> _Vorgegebene Aufgabe_:
Beantworte anhand des Auszugs über den Ton von Skeleton Crew kurz diese Fragen:
(a) Unter wessen Führung arbeitete das Team bei Skywalker Sound?
(b) Was war das erste Projekt von Matthew Wood bei Lucasfilm Games?
(c) In welchem Jahr übernahm Collins die Sprachregie für die Special Edition des Originals?

> _Ausgewählter Auszug_:

Ob es nun das vertraute Bimmeln von Star Tours ist, das nasse Schmatzen eines Hutten, der sich in seinem Schlammbad aalt, oder das grimmige Knurren des wolfsähnlichen Captain Brutus: Sie alle sind Geräusche, die in Star Wars: Skeleton Crew zu hören sind. Diese und viele weiteren komplexen Details wurden akribisch von einem Team von Sound-Enthusiasten bei Skywalker Sound unter der Führung des Leitenden Toningenieurs Matthew Wood und des Tondesigners David W. Collins ausgearbeitet.
Affige Anfänge
Bekanntlich hat jede Saga einen Anfang. Collins erinnert sich, dass sowohl er als auch Wood über den Spielebereich zu Lucasfilm kamen. „Matt fing 1990 als Tester bei Lucasfilm Games an. Sein erstes Projekt damals war The Secret of Monkey Island. Zehn Jahre später begann ich bei LucasArts als Sound-Assistent beim vierten Monkey-Island-Spiel, Die Flucht von Monkey Island (2000), und später, im Jahr 2009, übernahm ich die Sprachregie für die Special Edition des Originals“.

> _Bereitgestelltes Material_:
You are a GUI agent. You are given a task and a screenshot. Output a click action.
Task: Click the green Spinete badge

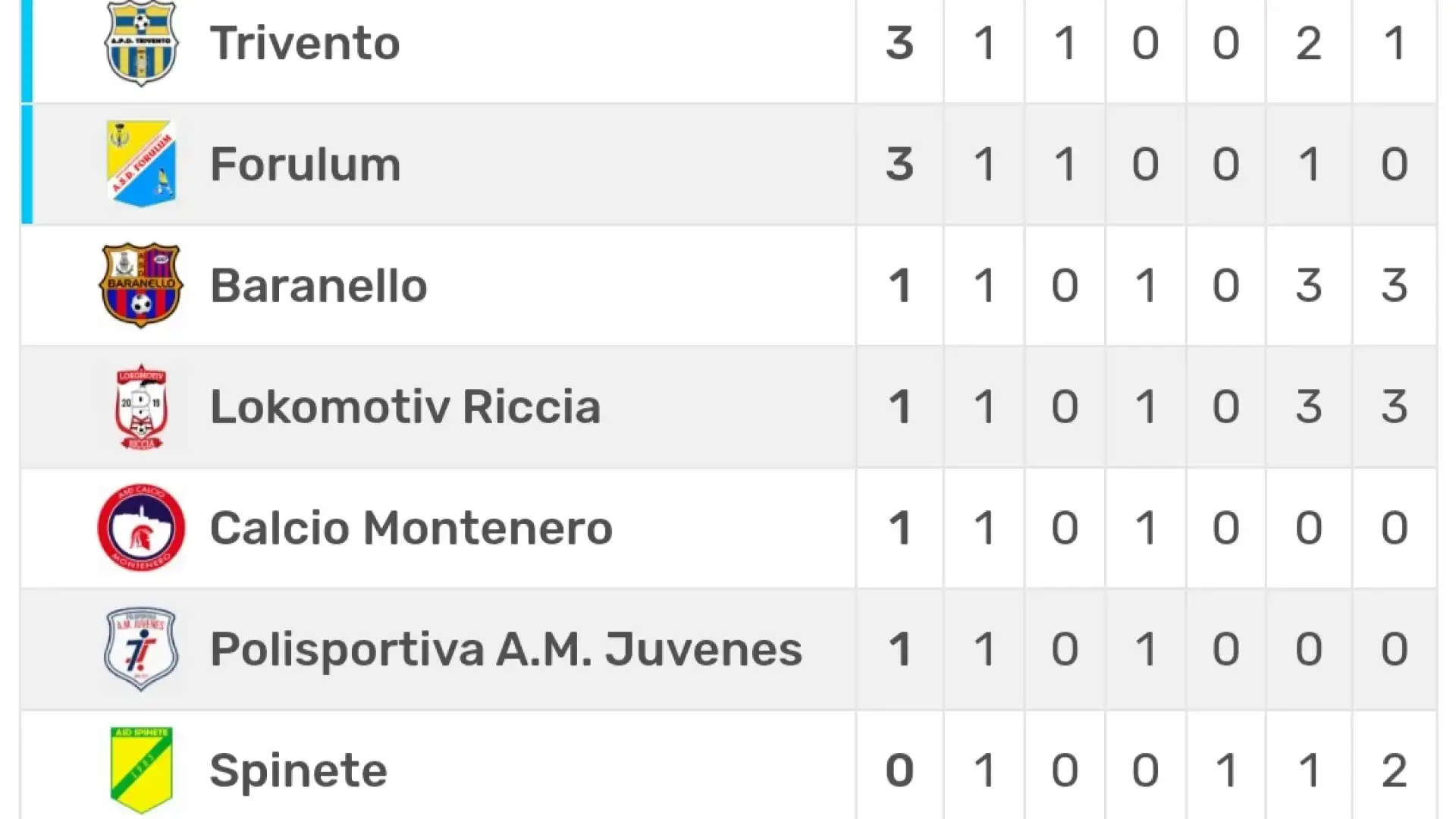tap(141, 770)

> _Endergebnis_:
(a) Unter der Führung des Leitenden Toningenieurs Matthew Wood und des Tondesigners David W. Collins.
(b) The Secret of Monkey Island.
(c) 2009.